DATA LISTING: Begin

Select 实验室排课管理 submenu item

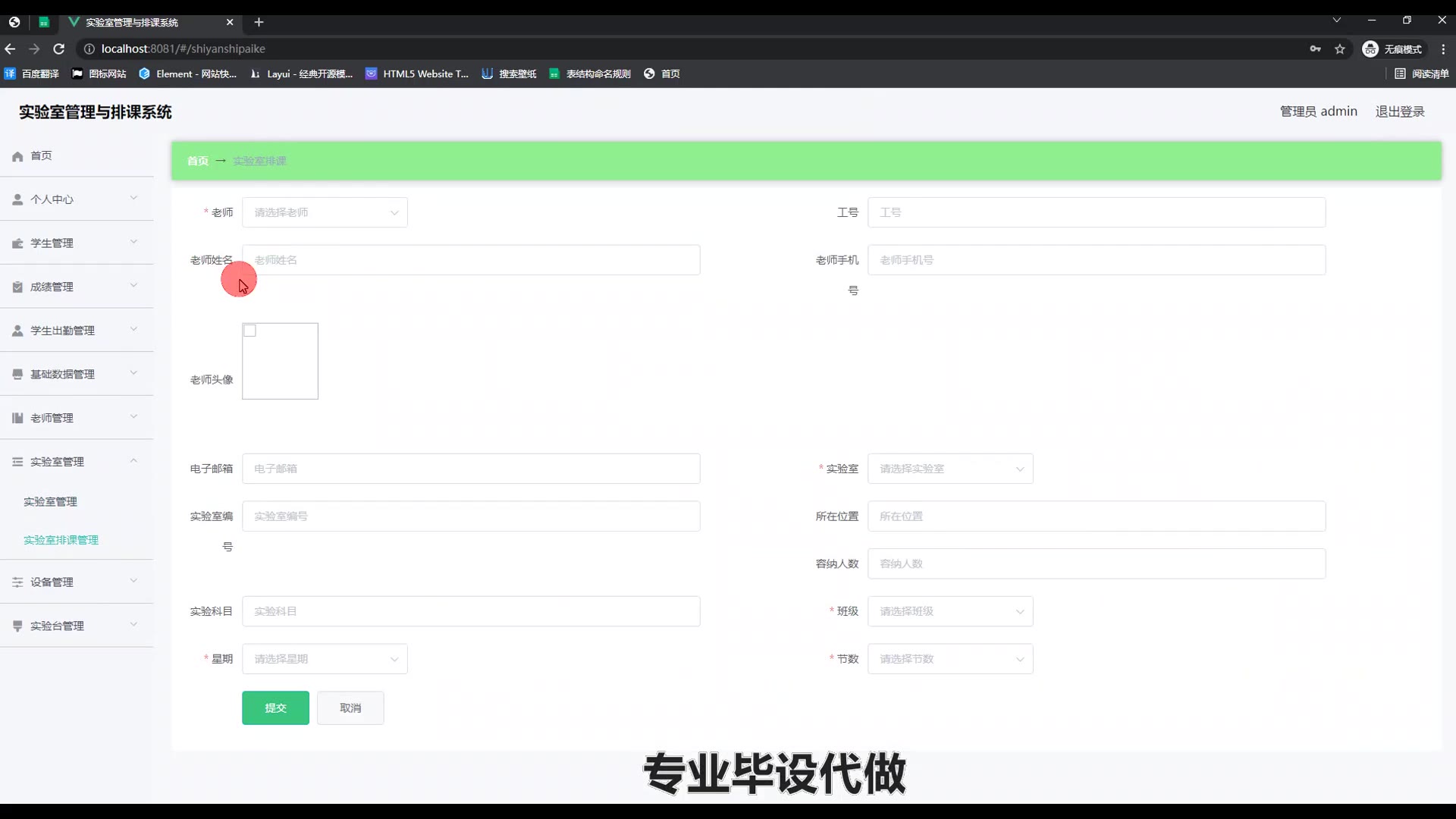61,540
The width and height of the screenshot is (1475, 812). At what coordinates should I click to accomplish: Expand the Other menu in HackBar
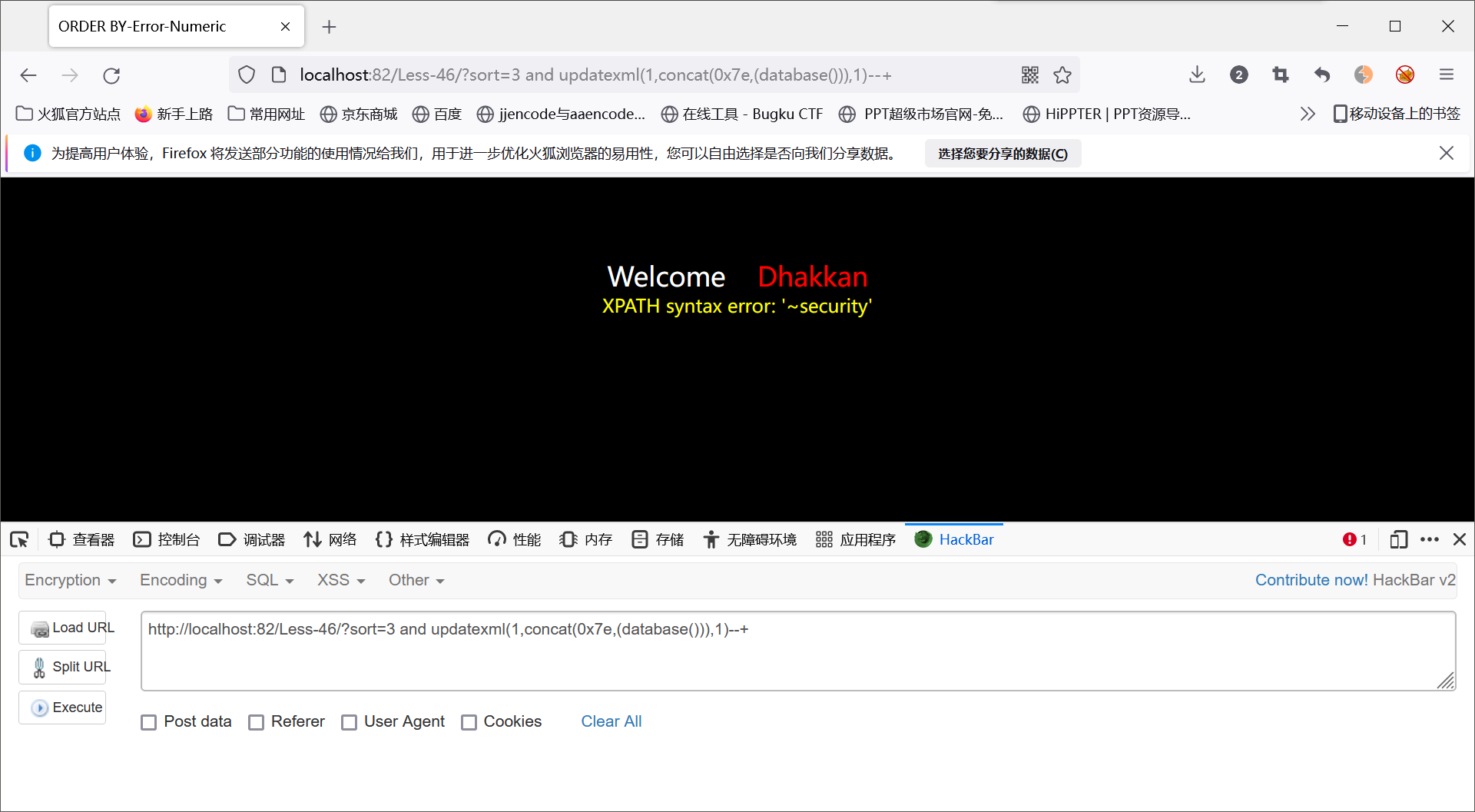pos(416,580)
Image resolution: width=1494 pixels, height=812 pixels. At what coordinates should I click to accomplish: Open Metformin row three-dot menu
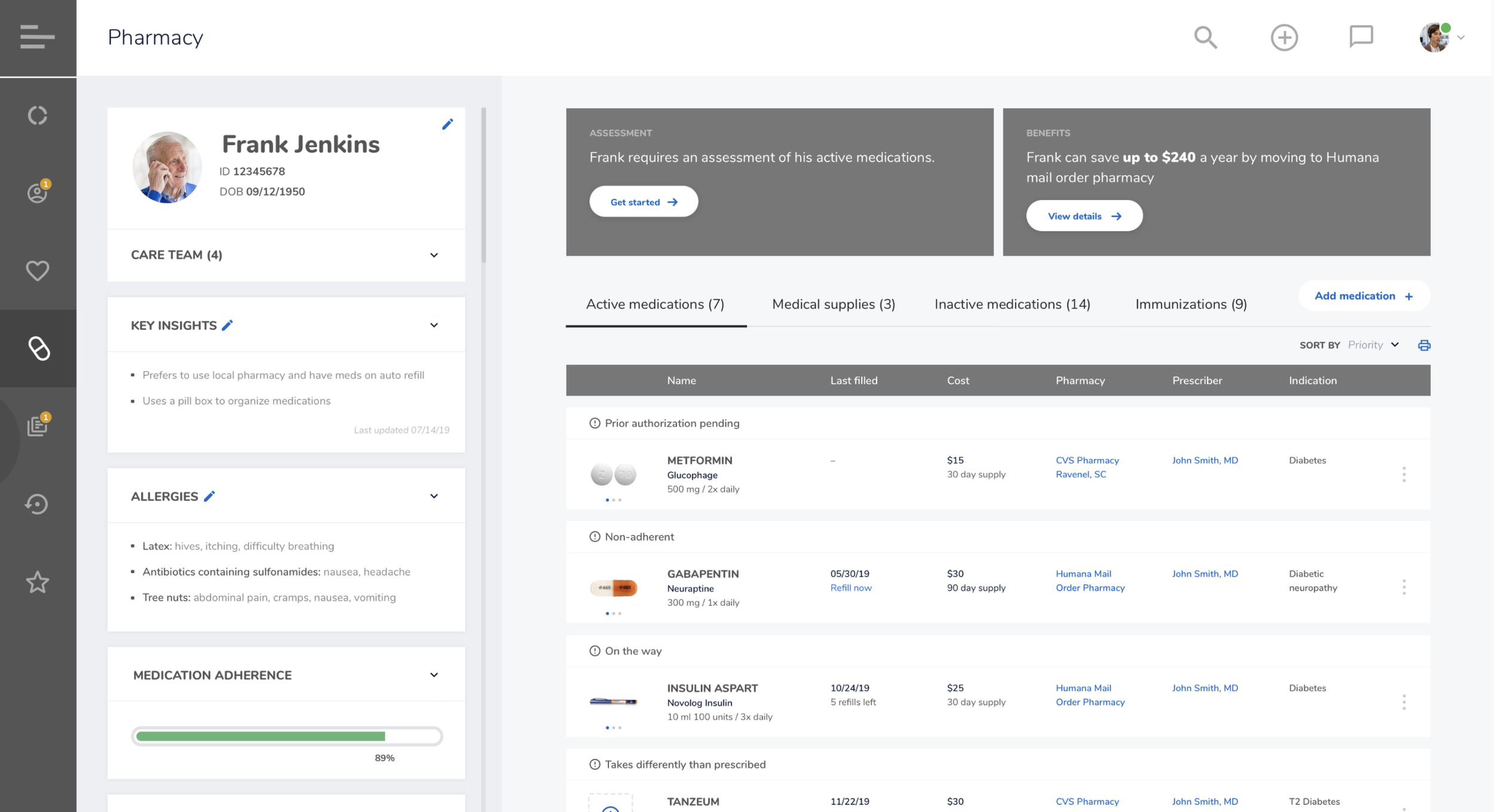(x=1404, y=474)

DATA LISTING: End

EXERCISE:
Skip the pictures and reproduce all remaining entries exactly.

ANSWER FOR THIS EXERCISE:
Select 实验室排课管理 submenu item

61,540
The width and height of the screenshot is (1475, 812). At what coordinates should I click to accomplish: Expand the Other menu in HackBar
pos(416,580)
Image resolution: width=1494 pixels, height=812 pixels. At what coordinates should I click to accomplish: Open Metformin row three-dot menu
(x=1404, y=474)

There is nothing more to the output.